— REQUIREMENT —
Write out the stretch of the records from the line containing "Click the 16.5 bottom length cell" through the line containing "tap(674, 669)", switching "bottom" to "top" and keeping everything else unchanged. Leave the pictures out of your answer.

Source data

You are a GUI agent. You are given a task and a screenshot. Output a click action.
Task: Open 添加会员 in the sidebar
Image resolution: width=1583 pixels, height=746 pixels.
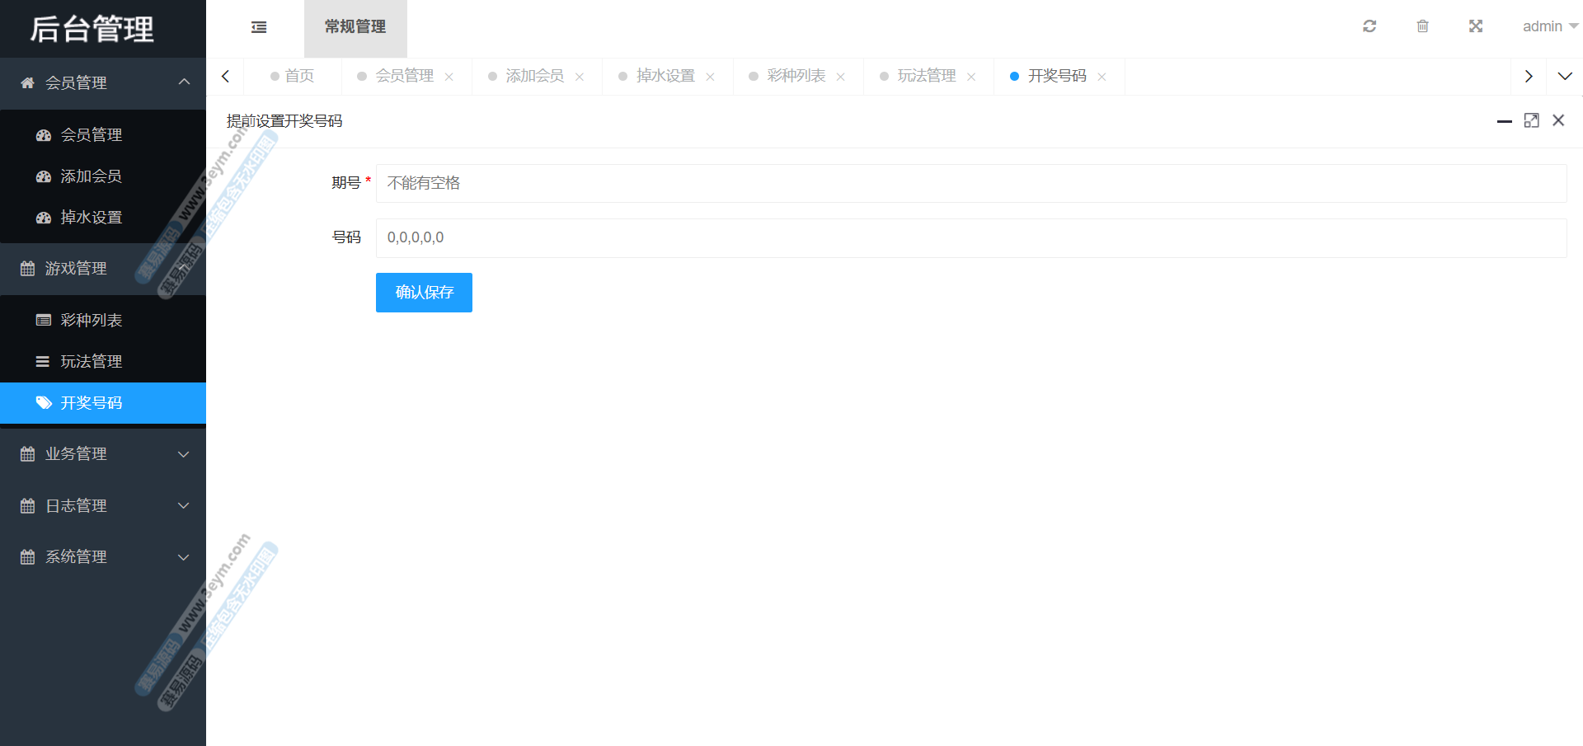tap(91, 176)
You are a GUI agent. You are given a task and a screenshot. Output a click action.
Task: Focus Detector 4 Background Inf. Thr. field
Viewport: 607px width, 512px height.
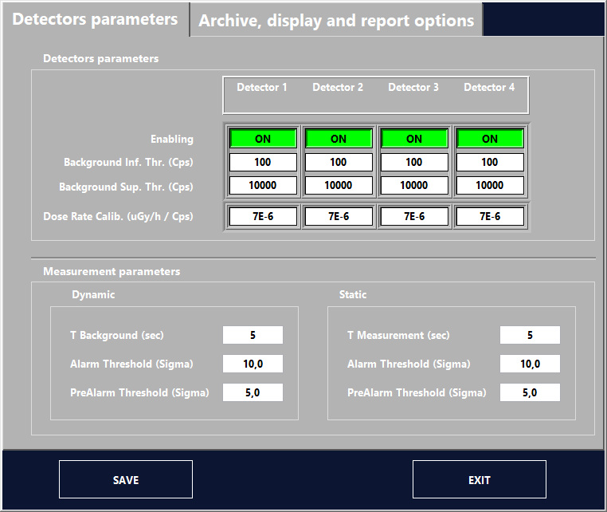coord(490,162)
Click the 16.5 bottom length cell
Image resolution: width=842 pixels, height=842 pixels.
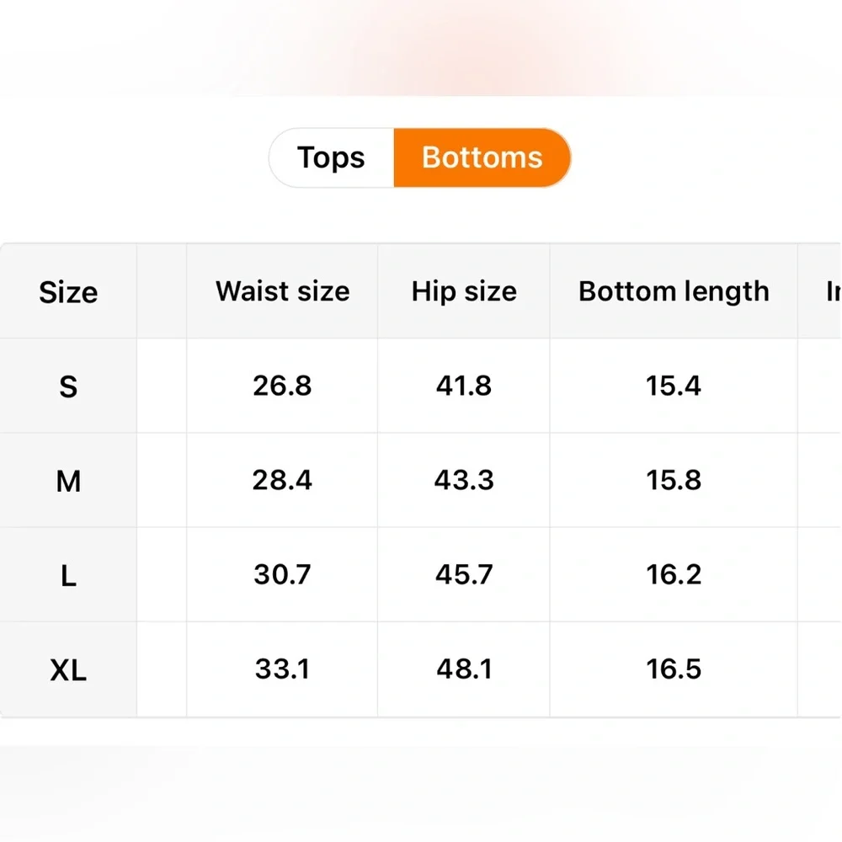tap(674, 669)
---
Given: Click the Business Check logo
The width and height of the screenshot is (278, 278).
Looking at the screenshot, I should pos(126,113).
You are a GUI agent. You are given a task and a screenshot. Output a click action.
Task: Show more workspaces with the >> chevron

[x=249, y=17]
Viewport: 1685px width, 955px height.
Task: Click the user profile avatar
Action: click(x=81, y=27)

— RESULT FOR THIS EXERCISE —
Click the 16.5 top length cell
Image resolution: width=842 pixels, height=842 pixels.
tap(674, 669)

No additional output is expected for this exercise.